▶ INPUT DATA

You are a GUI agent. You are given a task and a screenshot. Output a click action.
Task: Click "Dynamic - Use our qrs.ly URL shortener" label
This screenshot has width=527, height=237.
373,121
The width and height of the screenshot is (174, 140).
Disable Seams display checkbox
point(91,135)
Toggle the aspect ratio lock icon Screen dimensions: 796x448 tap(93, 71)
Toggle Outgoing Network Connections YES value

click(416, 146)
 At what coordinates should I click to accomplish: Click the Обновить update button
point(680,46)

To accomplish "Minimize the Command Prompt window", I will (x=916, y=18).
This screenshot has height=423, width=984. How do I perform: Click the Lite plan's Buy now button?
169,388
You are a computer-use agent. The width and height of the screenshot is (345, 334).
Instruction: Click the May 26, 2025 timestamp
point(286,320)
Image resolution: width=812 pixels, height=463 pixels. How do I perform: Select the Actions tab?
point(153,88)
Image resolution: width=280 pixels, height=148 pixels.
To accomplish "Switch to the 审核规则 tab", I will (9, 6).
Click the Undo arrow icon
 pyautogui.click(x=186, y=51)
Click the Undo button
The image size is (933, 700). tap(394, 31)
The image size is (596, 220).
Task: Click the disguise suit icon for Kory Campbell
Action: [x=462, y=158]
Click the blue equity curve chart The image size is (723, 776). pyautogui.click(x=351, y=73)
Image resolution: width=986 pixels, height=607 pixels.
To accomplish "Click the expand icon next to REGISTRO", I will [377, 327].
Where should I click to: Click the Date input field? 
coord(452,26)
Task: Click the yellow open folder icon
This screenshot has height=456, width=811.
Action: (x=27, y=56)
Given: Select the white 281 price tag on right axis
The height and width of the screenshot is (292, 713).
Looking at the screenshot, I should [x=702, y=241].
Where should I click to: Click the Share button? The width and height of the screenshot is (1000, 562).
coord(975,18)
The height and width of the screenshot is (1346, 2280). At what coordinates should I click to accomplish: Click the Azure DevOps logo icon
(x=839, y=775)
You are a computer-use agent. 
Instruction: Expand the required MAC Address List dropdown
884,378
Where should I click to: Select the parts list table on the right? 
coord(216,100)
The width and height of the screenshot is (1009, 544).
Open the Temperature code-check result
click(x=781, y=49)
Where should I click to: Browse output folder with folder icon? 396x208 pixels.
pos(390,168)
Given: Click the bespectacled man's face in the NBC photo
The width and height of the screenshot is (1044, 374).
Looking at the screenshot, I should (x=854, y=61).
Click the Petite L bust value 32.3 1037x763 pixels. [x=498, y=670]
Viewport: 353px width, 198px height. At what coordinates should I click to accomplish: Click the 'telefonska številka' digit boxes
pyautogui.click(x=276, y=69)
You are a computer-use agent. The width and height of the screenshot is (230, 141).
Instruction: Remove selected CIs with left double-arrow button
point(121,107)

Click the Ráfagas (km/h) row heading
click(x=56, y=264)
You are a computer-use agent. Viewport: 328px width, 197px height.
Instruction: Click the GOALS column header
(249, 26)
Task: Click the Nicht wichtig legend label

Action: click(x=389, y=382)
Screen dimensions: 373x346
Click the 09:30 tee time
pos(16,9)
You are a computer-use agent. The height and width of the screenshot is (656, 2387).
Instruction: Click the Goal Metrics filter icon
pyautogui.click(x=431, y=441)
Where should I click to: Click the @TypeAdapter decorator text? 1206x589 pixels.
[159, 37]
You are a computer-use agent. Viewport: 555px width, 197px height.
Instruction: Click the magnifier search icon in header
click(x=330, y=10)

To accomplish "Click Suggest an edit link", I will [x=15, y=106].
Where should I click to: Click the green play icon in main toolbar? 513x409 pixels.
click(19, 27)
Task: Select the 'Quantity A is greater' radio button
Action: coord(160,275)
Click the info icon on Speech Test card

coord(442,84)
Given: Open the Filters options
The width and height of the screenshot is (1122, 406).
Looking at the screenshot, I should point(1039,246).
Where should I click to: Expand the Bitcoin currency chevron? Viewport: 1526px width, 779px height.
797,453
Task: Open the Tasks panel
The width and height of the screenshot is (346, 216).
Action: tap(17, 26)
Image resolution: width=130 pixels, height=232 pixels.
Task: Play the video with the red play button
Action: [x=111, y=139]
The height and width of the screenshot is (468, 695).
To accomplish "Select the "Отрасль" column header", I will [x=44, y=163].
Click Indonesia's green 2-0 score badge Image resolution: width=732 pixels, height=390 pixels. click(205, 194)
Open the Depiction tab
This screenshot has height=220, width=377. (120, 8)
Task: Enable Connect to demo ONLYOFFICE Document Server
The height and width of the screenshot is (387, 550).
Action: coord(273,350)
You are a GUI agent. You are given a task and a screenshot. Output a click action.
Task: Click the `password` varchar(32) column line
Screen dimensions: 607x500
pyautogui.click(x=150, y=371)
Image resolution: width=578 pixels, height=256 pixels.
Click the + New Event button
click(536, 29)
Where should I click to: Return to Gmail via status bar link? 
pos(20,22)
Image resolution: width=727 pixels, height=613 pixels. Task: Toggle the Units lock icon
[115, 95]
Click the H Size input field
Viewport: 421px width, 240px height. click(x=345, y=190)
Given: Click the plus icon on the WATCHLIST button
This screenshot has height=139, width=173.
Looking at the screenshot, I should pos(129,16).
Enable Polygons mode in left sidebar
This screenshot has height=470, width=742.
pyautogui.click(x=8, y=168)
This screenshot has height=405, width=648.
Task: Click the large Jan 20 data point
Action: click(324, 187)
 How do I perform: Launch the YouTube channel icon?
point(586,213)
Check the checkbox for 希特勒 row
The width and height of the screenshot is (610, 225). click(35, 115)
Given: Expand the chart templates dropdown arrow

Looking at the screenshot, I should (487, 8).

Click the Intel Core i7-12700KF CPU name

▶ REQUIREMENT
Each entry above needs to be output exactly.

▶ EXERCISE SOLUTION
You are a GUI agent. You are given a task and a screenshot. Output a click action.
Task: Click "Dynamic - Use our qrs.ly URL shortener" label
This screenshot has width=527, height=237.
373,121
The width and height of the screenshot is (174, 140).
Disable Seams display checkbox
point(91,135)
Toggle the aspect ratio lock icon Screen dimensions: 796x448 tap(93, 71)
Toggle Outgoing Network Connections YES value

click(416, 146)
 At what coordinates should I click to accomplish: Click the Обновить update button
point(680,46)

To accomplish "Minimize the Command Prompt window", I will (x=916, y=18).
This screenshot has height=423, width=984. How do I perform: Click the Lite plan's Buy now button?
169,388
You are a computer-use agent. The width and height of the screenshot is (345, 334).
Instruction: Click the May 26, 2025 timestamp
point(286,320)
Image resolution: width=812 pixels, height=463 pixels. How do I perform: Select the Actions tab?
point(153,88)
Image resolution: width=280 pixels, height=148 pixels.
To accomplish "Switch to the 审核规则 tab", I will (9, 6).
Click the Undo arrow icon
 pyautogui.click(x=186, y=51)
Click the Undo button
The image size is (933, 700). tap(394, 31)
The image size is (596, 220).
Task: Click the disguise suit icon for Kory Campbell
Action: [x=462, y=158]
Click the blue equity curve chart The image size is (723, 776). pyautogui.click(x=351, y=73)
Image resolution: width=986 pixels, height=607 pixels.
To accomplish "Click the expand icon next to REGISTRO", I will [377, 327].
Where should I click to: Click the Date input field? 
coord(452,26)
Task: Click the yellow open folder icon
This screenshot has height=456, width=811.
Action: (x=27, y=56)
Given: Select the white 281 price tag on right axis
The height and width of the screenshot is (292, 713).
Looking at the screenshot, I should [x=702, y=241].
Where should I click to: Click the Share button? The width and height of the screenshot is (1000, 562).
coord(975,18)
The height and width of the screenshot is (1346, 2280). At what coordinates should I click to accomplish: Click the Azure DevOps logo icon
(x=839, y=775)
You are a computer-use agent. 
Instruction: Expand the required MAC Address List dropdown
884,378
Where should I click to: Select the parts list table on the right? 
coord(216,100)
The width and height of the screenshot is (1009, 544).
Open the Temperature code-check result
click(x=781, y=49)
Where should I click to: Browse output folder with folder icon? 396x208 pixels.
pos(390,168)
Given: Click the bespectacled man's face in the NBC photo
The width and height of the screenshot is (1044, 374).
Looking at the screenshot, I should (x=854, y=61).
Click the Petite L bust value 32.3 1037x763 pixels. [x=498, y=670]
Viewport: 353px width, 198px height. At what coordinates should I click to accomplish: Click the 'telefonska številka' digit boxes
pyautogui.click(x=276, y=69)
You are a computer-use agent. The width and height of the screenshot is (230, 141).
Instruction: Remove selected CIs with left double-arrow button
point(121,107)

Click the Ráfagas (km/h) row heading
click(x=56, y=264)
You are a computer-use agent. Viewport: 328px width, 197px height.
Instruction: Click the GOALS column header
(249, 26)
Task: Click the Nicht wichtig legend label

Action: click(x=389, y=382)
Screen dimensions: 373x346
Click the 09:30 tee time
pos(16,9)
You are a computer-use agent. The height and width of the screenshot is (656, 2387).
Instruction: Click the Goal Metrics filter icon
pyautogui.click(x=431, y=441)
Where should I click to: Click the @TypeAdapter decorator text? 1206x589 pixels.
[159, 37]
You are a computer-use agent. Viewport: 555px width, 197px height.
Instruction: Click the magnifier search icon in header
click(x=330, y=10)

To accomplish "Click Suggest an edit link", I will [x=15, y=106].
Where should I click to: Click the green play icon in main toolbar? 513x409 pixels.
click(19, 27)
Task: Select the 'Quantity A is greater' radio button
Action: coord(160,275)
Click the info icon on Speech Test card

coord(442,84)
Given: Open the Filters options
The width and height of the screenshot is (1122, 406).
Looking at the screenshot, I should point(1039,246).
Where should I click to: Expand the Bitcoin currency chevron? Viewport: 1526px width, 779px height.
797,453
Task: Open the Tasks panel
The width and height of the screenshot is (346, 216).
Action: tap(17, 26)
Image resolution: width=130 pixels, height=232 pixels.
Task: Play the video with the red play button
Action: [x=111, y=139]
The height and width of the screenshot is (468, 695).
To accomplish "Select the "Отрасль" column header", I will [x=44, y=163].
Click Indonesia's green 2-0 score badge Image resolution: width=732 pixels, height=390 pixels. click(205, 194)
Open the Depiction tab
This screenshot has height=220, width=377. (120, 8)
Task: Enable Connect to demo ONLYOFFICE Document Server
The height and width of the screenshot is (387, 550).
Action: coord(273,350)
You are a GUI agent. You are given a task and a screenshot. Output a click action.
Task: Click the `password` varchar(32) column line
Screen dimensions: 607x500
pyautogui.click(x=150, y=371)
Image resolution: width=578 pixels, height=256 pixels.
Click the + New Event button
click(536, 29)
Where should I click to: Return to Gmail via status bar link? 
pos(20,22)
Image resolution: width=727 pixels, height=613 pixels. Task: Toggle the Units lock icon
[115, 95]
Click the H Size input field
Viewport: 421px width, 240px height. click(x=345, y=190)
Given: Click the plus icon on the WATCHLIST button
This screenshot has height=139, width=173.
Looking at the screenshot, I should pos(129,16).
Enable Polygons mode in left sidebar
This screenshot has height=470, width=742.
pyautogui.click(x=8, y=168)
This screenshot has height=405, width=648.
Task: Click the large Jan 20 data point
Action: click(324, 187)
 How do I perform: Launch the YouTube channel icon?
point(586,213)
Check the checkbox for 希特勒 row
The width and height of the screenshot is (610, 225). click(35, 115)
Given: Expand the chart templates dropdown arrow

Looking at the screenshot, I should (487, 8).

Click the Intel Core i7-12700KF CPU name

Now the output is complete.